Will there be anyone who benefits from the delay?
As an athlete, you have to be flexible. There will be somebody out there who’s 15 years old, an American or Jamaican sprinter, who knows, and probably wouldn’t have had the chance to reach Tokyo this year but will be incredible next summer.
How hard will it be mentally for these athletes?
You mustn’t allow it to become such a big obstacle that it ends up getting in the way of what you’re doing. Everyone is having to plan for another year and a lot of the work for that is between your ears. I’d look at it as another year in which to get better and try to use it as a positive.
What do you think of world heptathlon champion Katarina Johnson-Thompson’s chances?
She has been back at home in Liverpool, in familiar surroundings, and I’m sure she will still be training and doing whatever she can do. She will put up an incredible fight for gold next year — her and Nafi Thiam (the defending champion) could be the highlight of the athletics calendar in Japan. Thiam is probably the favourite but Kat knows what it’s like to be world champion now.
What are your thoughts on whether athletes should take a knee in solidarity with the anti-racism movement?
There will be a lot of people who feel strongly about it and it will be interesting to see what the International Olympic Committee’s final decision on this will be.

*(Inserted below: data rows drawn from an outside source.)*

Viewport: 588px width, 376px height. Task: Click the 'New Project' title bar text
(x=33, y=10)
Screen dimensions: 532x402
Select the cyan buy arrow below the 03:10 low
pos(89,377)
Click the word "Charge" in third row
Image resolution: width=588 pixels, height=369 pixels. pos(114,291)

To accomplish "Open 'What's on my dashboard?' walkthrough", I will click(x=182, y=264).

To have an agreement with the athletes would be so much better than for the Games to be disrupted by it.
What has it been like revisiting your 1980 gold-medal triumph in Russia for your Olympic Channel podcast?

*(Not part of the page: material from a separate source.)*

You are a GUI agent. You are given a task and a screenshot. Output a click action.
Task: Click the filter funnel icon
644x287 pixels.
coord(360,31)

I went back to the stadium in Moscow with 100metres champion Allan Wells and he could remember every detail, the colour of the seats, everything. But I wasn’t even sure we were in the right stadium! I have no memory of the event whatsoever — when I’m competing, I am so focused on what I’m doing and when it’s over, I’m done with it.
Come on, you must remember something about it?
What I do recall is getting drug-tested afterwards, being dehydrated and not leaving the stadium until 1.30am. Everybody was asleep when I got back to the Olympic village so I couldn’t even tell anybody that I had won! Even my room-mate Seb Coe was asleep, so I just went to bed myself.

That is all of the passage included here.